● **WHAT IS EXPECTED**
Copy out the data below word for word, starting at the line containing "You are a GUI" and going down to the line containing "Action: pyautogui.click(x=518, y=8)", with both of those lines included. Leave the pictures out of your copy.

● **SOURCE DATA**
════
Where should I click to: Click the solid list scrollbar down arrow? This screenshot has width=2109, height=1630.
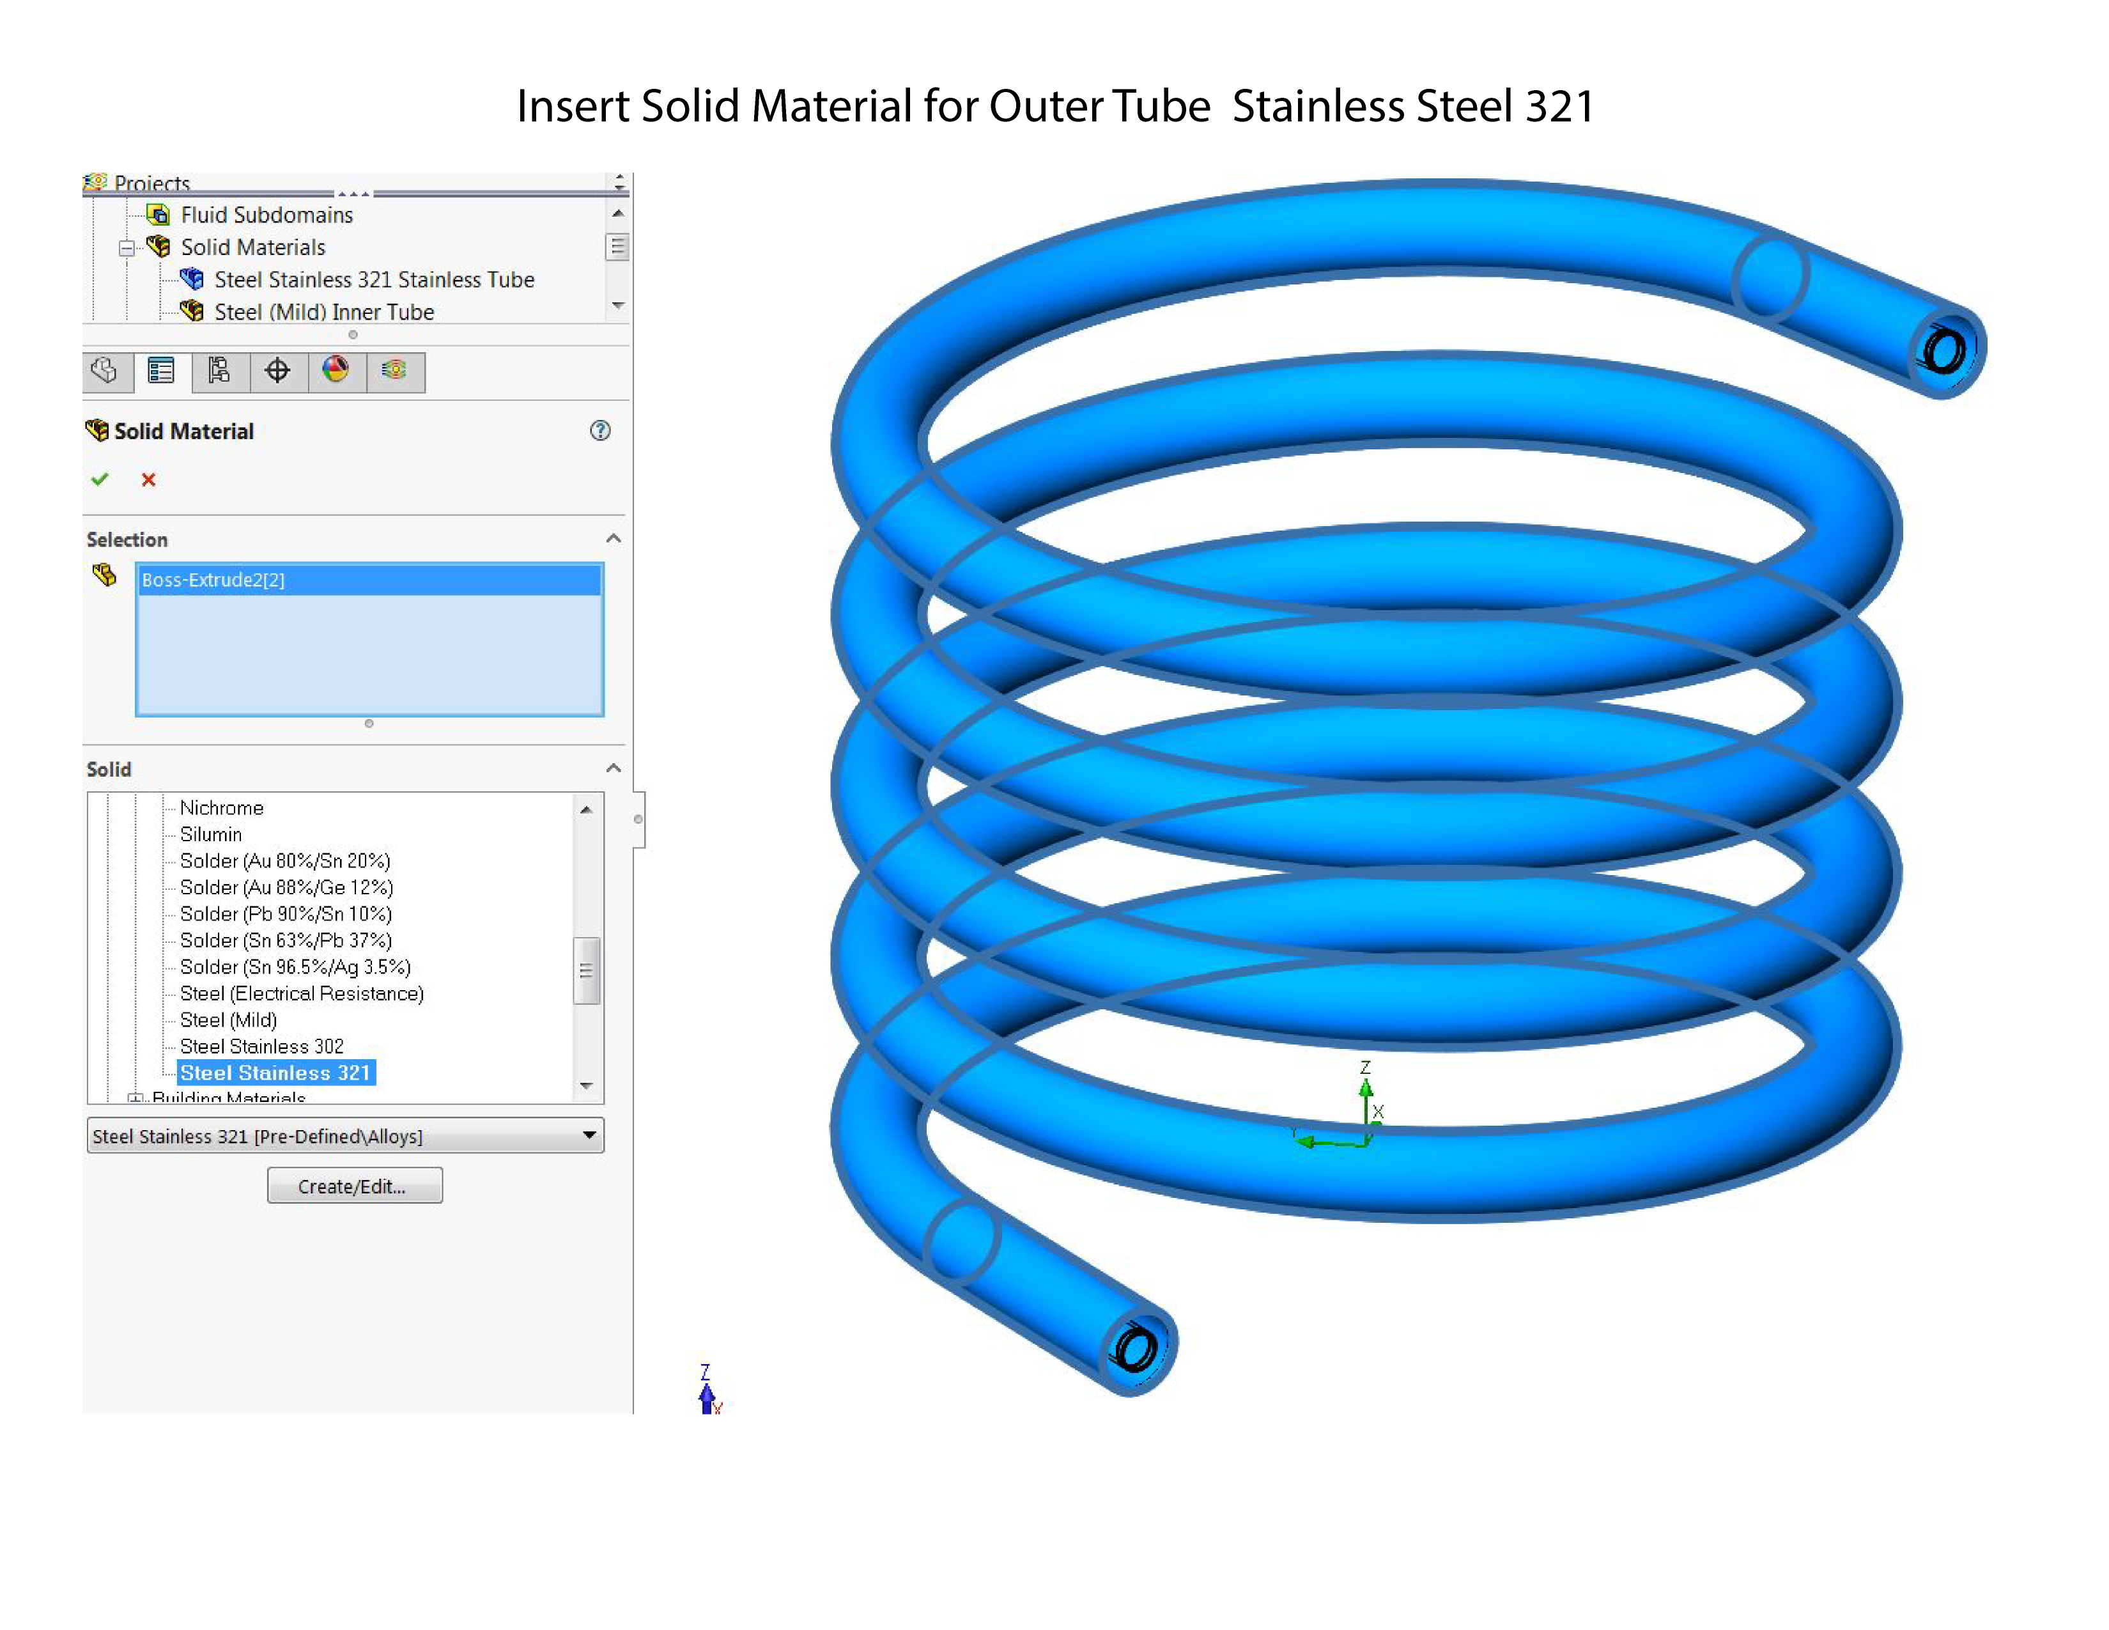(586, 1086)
════
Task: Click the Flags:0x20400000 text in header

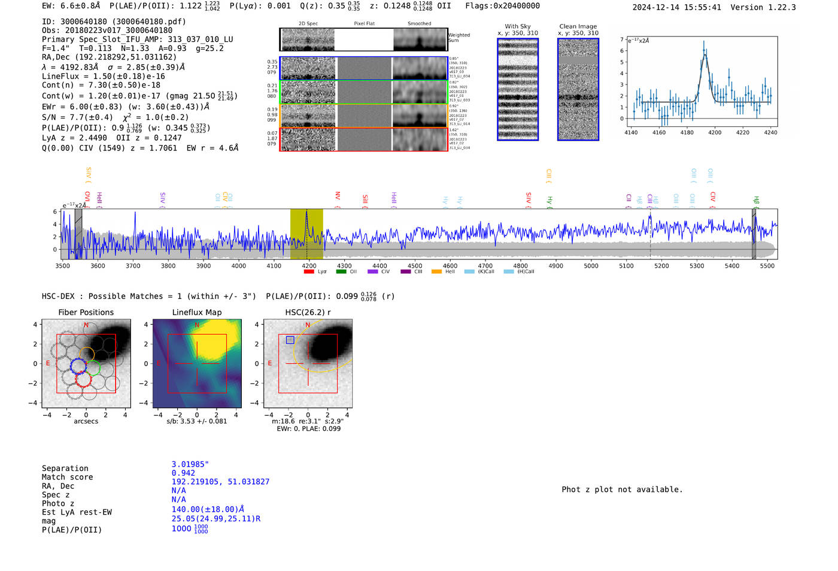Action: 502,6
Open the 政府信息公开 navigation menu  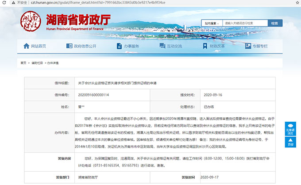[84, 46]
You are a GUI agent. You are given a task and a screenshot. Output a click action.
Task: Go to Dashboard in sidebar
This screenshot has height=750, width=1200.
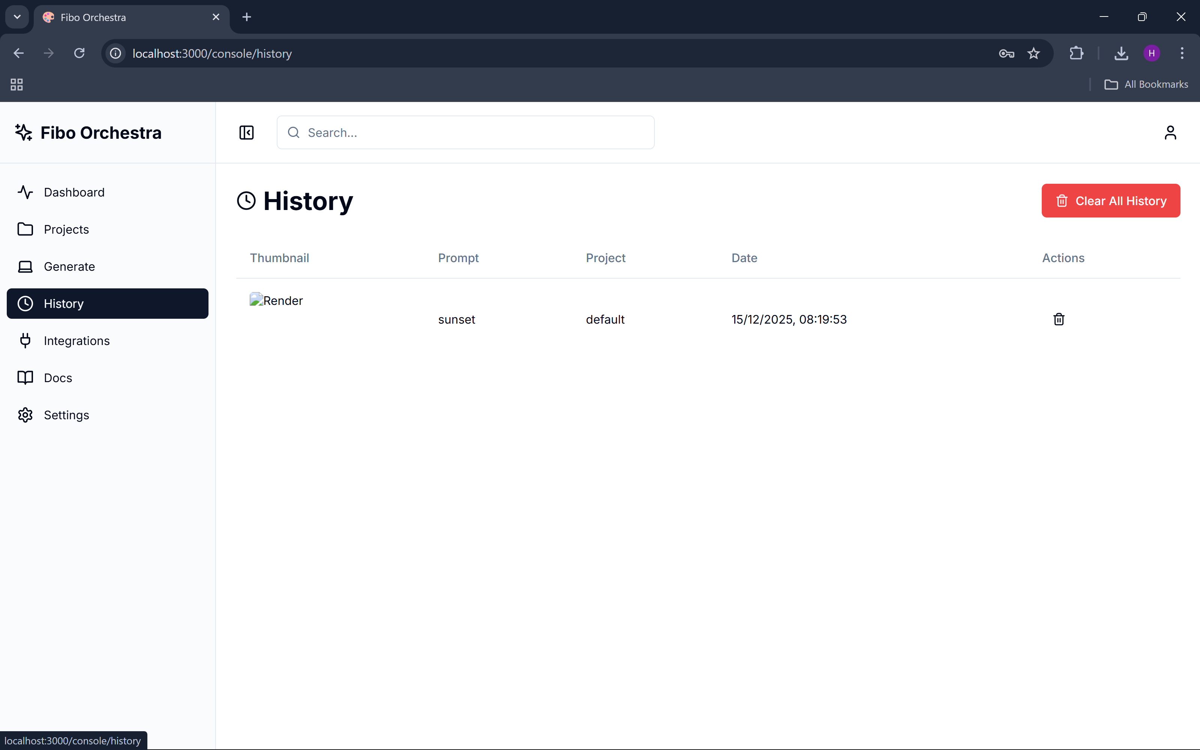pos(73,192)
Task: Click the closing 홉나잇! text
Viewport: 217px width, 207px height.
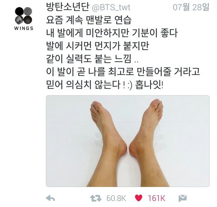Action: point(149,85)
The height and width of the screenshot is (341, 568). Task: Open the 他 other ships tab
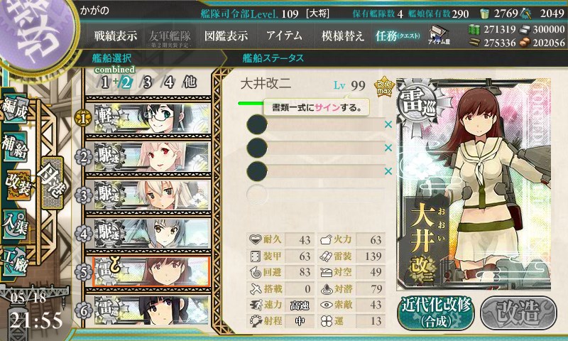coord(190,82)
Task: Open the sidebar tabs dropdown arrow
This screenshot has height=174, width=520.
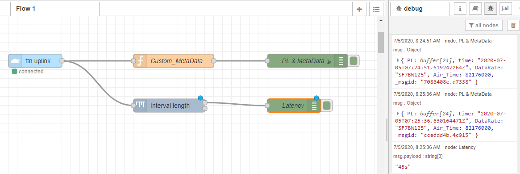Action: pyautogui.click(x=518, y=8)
════
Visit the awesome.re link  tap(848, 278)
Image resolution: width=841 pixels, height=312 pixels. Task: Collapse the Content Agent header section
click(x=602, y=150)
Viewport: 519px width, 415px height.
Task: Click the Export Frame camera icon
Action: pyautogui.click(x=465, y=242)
════
● **OUTPUT**
You are a GUI agent. You are given a task and a screenshot. Output a click action.
Task: Go to Dashboard in sidebar
This screenshot has height=750, width=1200.
pos(73,192)
Task: Click the closing 홉나잇! text
Viewport: 217px width, 207px height.
Action: point(149,85)
The height and width of the screenshot is (341, 568). Task: Open the 他 other ships tab
coord(190,82)
Task: Open the sidebar tabs dropdown arrow
This screenshot has height=174, width=520.
Action: pyautogui.click(x=518, y=8)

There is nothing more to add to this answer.